Welcome to LifeWork Planning Services where you "Make your dreams your LifeWork".

When I was 10 years old, a relative asked me "What do you want to do when you grow up". My uninformed response locked me into a series of decisions over the next 30 years that might have been significantly different (better?) had someone asked me a few additional important questions.

Except for one 15 minute "counseling session" in college, I had never experienced any type of career development or career/lifework planning until I was 41.

In the 30 years between my graduation from college and early retirement, I changed jobs 13 times. It wasn't until I was 41 and had my 11th job change that I attended a career planning workshop and learned about the importance of making informed and considered career decisons. Just one simple activity of listing and prioritizing my values, interests, and skills and summarizing them on one page brought a clarity that I had never experienced before. That was the beginning of me taking responsibility for my career.

It was this awareness of the power of career planning and development to improve the quality of my work and life that I began to think of ways to share it with others. The result is this platform which I call LifeWork Planning Services (LWPS). LWPS's mission is to ...

  1. advocate for career development for all ages, (and encourage you to advocate to your family and friends to do career development),
  2. encourage you to a) follow the six (6) step career decision making process, and to b) copy and paste 1) to your paper notebook or journal, 2) on your computer, or 3) on your personal blog on the Internet, the collection of templates that we have been and are collecting on LWPS to assist you with your career/lifework planning and development,
  3. encourage you to organize your career/lifework planning work so you can easily and quickly locate what needs to be reviewed, reflected upon and revised - because this will be a lifelong process,
  4. encourage you to summarize all your career/lifework planning work onto one page so you can see at a glance who you are and what you want,
  5. and encourage you to first know yourself before you invest a lot of time searching for a job.

This last mission of encouraging you to know yourself has been identified as being extremely important by the following authorities (and others).

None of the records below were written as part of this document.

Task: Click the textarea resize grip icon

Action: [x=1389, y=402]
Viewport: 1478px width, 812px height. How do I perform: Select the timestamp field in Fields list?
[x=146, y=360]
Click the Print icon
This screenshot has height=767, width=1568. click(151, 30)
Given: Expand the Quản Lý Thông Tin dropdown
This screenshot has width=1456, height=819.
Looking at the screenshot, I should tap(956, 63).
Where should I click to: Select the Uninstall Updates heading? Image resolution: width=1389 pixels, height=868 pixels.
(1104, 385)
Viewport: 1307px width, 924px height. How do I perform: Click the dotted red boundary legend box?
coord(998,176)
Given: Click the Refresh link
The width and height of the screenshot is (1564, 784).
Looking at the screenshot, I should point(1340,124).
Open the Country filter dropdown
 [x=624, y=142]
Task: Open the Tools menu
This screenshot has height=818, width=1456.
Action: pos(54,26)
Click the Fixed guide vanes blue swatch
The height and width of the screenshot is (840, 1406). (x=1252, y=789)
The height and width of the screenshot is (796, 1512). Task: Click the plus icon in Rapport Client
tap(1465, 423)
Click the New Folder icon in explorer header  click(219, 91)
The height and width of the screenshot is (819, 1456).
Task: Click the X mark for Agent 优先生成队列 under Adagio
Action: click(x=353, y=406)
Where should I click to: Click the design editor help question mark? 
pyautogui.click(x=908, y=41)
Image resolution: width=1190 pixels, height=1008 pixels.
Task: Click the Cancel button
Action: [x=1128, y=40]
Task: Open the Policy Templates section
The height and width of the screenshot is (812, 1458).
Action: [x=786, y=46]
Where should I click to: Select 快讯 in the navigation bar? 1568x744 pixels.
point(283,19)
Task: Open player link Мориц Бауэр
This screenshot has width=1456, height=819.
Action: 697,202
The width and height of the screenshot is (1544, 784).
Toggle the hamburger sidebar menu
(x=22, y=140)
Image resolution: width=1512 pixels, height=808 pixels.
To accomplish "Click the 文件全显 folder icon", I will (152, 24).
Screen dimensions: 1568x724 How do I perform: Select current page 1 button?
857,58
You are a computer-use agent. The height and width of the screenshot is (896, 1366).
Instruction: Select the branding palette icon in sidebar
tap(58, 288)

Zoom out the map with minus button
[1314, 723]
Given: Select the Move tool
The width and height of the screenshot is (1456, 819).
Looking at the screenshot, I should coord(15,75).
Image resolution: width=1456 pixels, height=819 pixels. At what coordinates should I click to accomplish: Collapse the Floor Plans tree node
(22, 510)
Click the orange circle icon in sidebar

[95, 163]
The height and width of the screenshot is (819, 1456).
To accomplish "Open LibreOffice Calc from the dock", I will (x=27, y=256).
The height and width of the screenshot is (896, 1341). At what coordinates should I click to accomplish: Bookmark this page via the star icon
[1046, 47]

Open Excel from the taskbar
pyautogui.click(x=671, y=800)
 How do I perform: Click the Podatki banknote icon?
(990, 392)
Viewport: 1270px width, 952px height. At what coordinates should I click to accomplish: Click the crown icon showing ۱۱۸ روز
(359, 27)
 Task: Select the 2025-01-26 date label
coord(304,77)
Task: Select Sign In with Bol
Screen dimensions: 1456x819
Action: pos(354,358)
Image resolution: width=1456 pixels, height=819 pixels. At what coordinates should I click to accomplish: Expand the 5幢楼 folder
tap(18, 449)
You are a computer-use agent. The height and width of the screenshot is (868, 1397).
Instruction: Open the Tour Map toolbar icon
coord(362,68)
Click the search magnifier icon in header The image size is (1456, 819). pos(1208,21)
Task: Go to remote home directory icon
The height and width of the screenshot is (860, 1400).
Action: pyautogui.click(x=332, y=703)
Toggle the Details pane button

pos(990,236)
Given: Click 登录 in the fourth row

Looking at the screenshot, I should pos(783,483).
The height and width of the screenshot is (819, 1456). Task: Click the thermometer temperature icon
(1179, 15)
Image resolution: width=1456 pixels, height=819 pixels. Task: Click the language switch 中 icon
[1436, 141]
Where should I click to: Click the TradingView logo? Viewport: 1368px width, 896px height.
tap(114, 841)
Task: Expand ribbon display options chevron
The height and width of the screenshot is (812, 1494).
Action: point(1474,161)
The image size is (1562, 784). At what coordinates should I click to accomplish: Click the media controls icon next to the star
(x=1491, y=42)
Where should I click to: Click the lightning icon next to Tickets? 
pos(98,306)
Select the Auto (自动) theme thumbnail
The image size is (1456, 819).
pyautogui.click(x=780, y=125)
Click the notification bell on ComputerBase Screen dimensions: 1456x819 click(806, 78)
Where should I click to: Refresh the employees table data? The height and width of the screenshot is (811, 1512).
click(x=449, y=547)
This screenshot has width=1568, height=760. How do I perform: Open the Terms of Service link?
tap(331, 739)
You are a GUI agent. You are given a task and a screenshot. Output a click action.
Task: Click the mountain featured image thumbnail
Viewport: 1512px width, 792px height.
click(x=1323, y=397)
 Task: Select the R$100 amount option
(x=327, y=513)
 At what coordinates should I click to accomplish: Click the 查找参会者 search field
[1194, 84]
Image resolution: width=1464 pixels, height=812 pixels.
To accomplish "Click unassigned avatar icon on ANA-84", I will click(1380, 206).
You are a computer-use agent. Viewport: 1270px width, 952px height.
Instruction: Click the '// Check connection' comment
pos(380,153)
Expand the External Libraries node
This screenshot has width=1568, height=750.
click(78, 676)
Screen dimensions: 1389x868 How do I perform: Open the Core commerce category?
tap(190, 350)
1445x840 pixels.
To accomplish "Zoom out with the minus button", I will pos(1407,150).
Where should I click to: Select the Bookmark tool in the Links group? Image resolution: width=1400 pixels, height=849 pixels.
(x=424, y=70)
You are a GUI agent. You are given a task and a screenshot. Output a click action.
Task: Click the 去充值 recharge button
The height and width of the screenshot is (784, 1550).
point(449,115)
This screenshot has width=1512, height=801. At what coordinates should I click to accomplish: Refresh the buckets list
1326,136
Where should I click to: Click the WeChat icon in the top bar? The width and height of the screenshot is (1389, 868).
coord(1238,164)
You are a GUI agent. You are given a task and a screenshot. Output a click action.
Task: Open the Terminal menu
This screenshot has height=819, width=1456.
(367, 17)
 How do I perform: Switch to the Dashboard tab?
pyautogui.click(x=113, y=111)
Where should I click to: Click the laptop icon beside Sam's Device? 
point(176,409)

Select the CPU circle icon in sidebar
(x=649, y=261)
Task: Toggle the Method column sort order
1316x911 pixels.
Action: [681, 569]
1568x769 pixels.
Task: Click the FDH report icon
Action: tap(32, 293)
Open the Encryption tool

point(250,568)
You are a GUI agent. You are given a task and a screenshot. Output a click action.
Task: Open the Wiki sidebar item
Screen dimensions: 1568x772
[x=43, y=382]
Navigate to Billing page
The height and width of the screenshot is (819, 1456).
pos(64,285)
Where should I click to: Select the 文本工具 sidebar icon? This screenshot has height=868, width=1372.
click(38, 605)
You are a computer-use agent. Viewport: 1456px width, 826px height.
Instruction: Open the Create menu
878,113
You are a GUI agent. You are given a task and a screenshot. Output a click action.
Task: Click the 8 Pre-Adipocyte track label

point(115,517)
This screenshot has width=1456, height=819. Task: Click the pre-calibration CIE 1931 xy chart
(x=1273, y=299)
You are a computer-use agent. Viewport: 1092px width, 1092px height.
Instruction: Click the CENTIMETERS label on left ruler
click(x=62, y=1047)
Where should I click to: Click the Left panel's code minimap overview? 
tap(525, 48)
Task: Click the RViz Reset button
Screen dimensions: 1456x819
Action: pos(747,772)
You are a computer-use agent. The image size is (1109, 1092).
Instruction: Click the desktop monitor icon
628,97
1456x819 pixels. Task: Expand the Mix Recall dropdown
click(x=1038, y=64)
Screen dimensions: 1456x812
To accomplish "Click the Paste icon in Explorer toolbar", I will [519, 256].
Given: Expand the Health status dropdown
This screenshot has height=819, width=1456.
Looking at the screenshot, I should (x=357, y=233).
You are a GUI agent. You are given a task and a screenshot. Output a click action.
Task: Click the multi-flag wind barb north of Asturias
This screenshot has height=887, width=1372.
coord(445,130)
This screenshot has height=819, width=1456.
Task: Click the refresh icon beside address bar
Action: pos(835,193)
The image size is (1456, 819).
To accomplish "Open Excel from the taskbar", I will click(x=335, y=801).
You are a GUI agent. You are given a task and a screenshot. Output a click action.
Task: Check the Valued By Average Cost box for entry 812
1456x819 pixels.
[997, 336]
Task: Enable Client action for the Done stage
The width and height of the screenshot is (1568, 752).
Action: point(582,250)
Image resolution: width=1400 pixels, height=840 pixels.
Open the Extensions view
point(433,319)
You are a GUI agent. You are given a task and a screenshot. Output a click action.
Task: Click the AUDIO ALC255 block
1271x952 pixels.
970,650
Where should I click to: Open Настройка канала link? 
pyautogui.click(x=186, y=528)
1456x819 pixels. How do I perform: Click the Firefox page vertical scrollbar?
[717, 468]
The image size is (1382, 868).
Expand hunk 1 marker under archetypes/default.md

  1. Richard Bolles describes five (5) best and worst ways to hunt for a job. The most successful of the five best ways requires you to do "extensive homework on yourself", I.e. "Know yourself".
  2. The second step of America's Career Resource Network's (ACRN) 6-step Career Decision-Making Tool is "Know yourself".
  3. The first goal of the National Career Development Guidelines is know yourself.
  4. (Here are others who emphasize the importance of knowing yourself)

To know yourself (from a career/lifework planning point of view) means that you have created and you maintain a set of prioritized lists that identify what you love and/or like to do and what interests you, along with many other pieces of information that you will need when you do your lifelong career/lifework planning.